What you should do: The reply should hold only the lines below beginning at the one with "Viewport: 544px width, 340px height." and ending at the one with "Click graduation cap beside Perl Installation", copied exactly, with every picture left out.

Records for processing:
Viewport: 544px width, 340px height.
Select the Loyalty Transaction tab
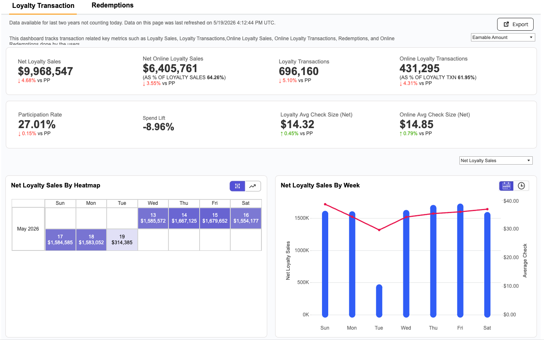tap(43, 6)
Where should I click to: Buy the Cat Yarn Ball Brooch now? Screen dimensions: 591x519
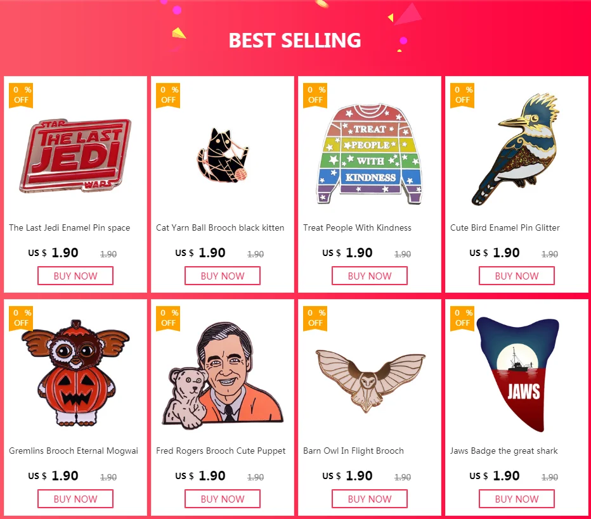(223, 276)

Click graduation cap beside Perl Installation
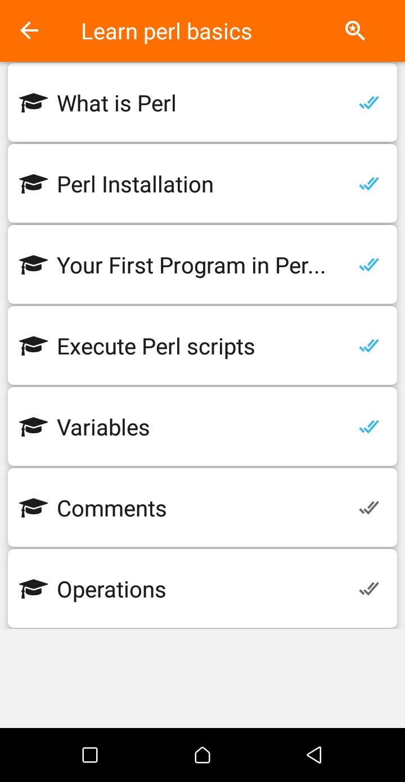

---

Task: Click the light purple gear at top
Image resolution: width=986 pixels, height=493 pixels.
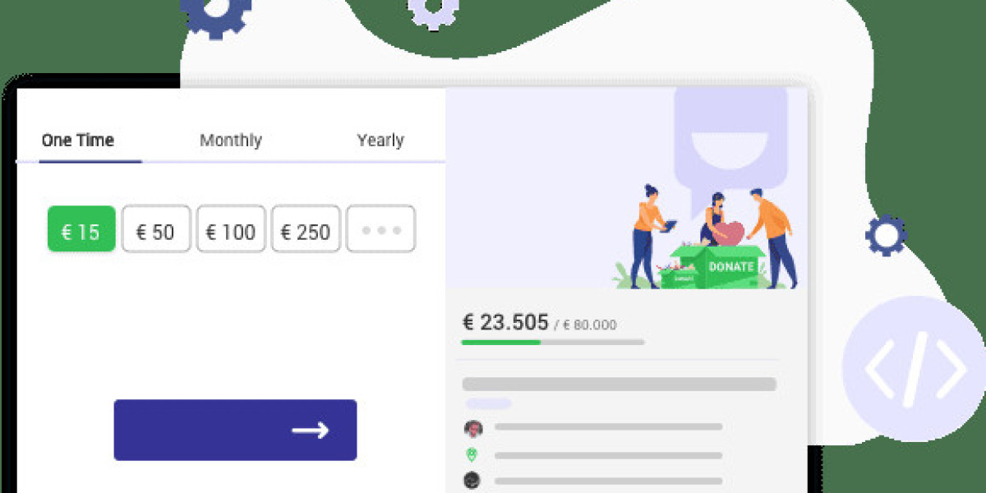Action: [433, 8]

Answer space:
Viewport: 544px width, 340px height.
Select the Loyalty Transaction tab
tap(43, 6)
Where should I click to: Buy the Cat Yarn Ball Brooch now? Screen dimensions: 591x519
(223, 276)

Click graduation cap beside Perl Installation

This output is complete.